§ **EXERCISE DESCRIPTION**
Reproduce each of the rows below word for word, omitting the pictures.

§ **SOURCE RECORDS**
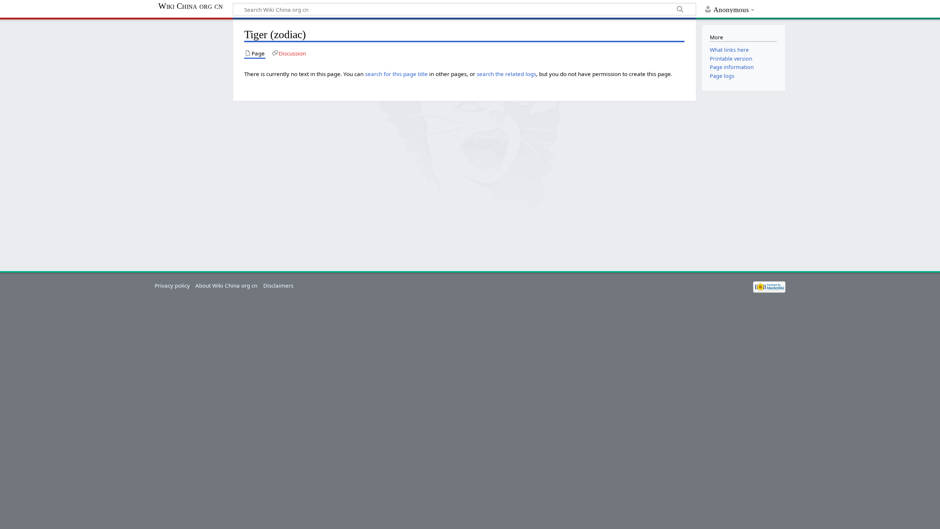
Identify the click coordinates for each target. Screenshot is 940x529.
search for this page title (396, 74)
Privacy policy (172, 285)
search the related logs (506, 74)
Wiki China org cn (190, 6)
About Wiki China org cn (226, 285)
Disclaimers (278, 285)
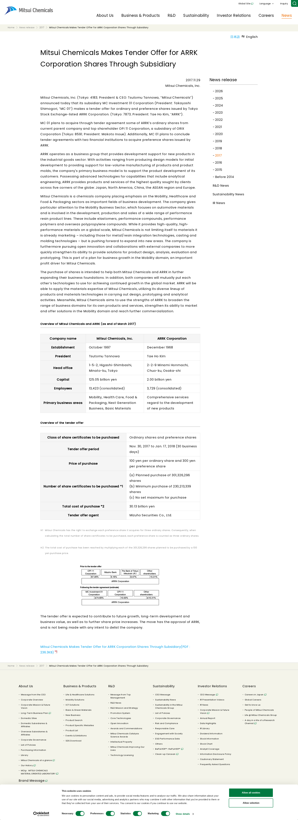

§ **REPLY TO THE EXERCISE**
Identify the click coordinates for each target. Screenshot is 940x529.
search for this page title (396, 74)
Privacy policy (172, 285)
search the related logs (506, 74)
Wiki China org cn (190, 6)
About Wiki China org cn (226, 285)
Disclaimers (278, 285)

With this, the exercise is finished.